Si l’histoire du Hip Hop états-unien – et plus particulièrement celle du rap –vous intéresse, nous vous renvoyons à l’un de nos articles sur le sujet et vous souhaitons une bonne lecture.
Les débuts en France 1980-1990
Vous nous direz peut-être : « tout ça c’est bien beau, mais comment une culture issue des ghettos new-yorkais a bien pu enjamber l’Atlantique et s’imposer à ce point en France ? » Concernant le cas spécifique de la France, on peut répondre à cette question en observant que la culture Hip Hop, et particulièrement le rap, s’est exportée en France principalement par deux voies : la voie médiatique officielle, et la voie des passionnés faisant de la rue la scène de leur propre culture.
Le phénomène médiatique
En réalité il est difficile et un peu injuste de séparer une voie qui serait médiatique et commerciale d’un côté, d’une autre voie qui serait exclusivement celle des passionnées de l’autre.
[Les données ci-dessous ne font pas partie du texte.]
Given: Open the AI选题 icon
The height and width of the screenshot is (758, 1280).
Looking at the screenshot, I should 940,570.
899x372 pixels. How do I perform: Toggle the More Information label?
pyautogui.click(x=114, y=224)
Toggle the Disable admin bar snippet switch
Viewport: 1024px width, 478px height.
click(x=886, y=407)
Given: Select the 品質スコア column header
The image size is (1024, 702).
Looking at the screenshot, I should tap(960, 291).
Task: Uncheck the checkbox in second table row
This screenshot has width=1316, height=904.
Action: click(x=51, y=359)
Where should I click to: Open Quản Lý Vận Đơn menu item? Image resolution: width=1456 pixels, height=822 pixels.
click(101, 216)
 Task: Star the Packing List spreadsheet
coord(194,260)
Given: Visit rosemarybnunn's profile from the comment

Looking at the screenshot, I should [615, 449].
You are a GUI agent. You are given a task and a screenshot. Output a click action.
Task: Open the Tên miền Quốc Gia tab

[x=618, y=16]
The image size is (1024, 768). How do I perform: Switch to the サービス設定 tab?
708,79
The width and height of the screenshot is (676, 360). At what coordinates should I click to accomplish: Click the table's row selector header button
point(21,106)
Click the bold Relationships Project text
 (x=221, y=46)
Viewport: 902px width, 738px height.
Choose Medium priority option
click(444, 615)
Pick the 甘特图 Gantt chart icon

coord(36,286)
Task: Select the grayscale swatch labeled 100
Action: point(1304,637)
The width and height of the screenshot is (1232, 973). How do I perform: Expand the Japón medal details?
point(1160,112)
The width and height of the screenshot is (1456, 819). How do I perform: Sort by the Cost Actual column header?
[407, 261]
Pour cause, le rap devient très vite une affaire de passion et un moyen de gagner de l’argent à la fois.
On retrouve par exemple de cette passion dès le début des années 1980 dans les génériques rappés de Phil Barney sur la radio Carbon 14. On la retrouve également chez certains pionniers comme Bernard Zekri qui, découvrant la culture Hip Hop aux États-Unis, participe à l’organisation du New York City Rap Tour en France en 1980, faisant ainsi découvrir à la France le Hip Hop en live.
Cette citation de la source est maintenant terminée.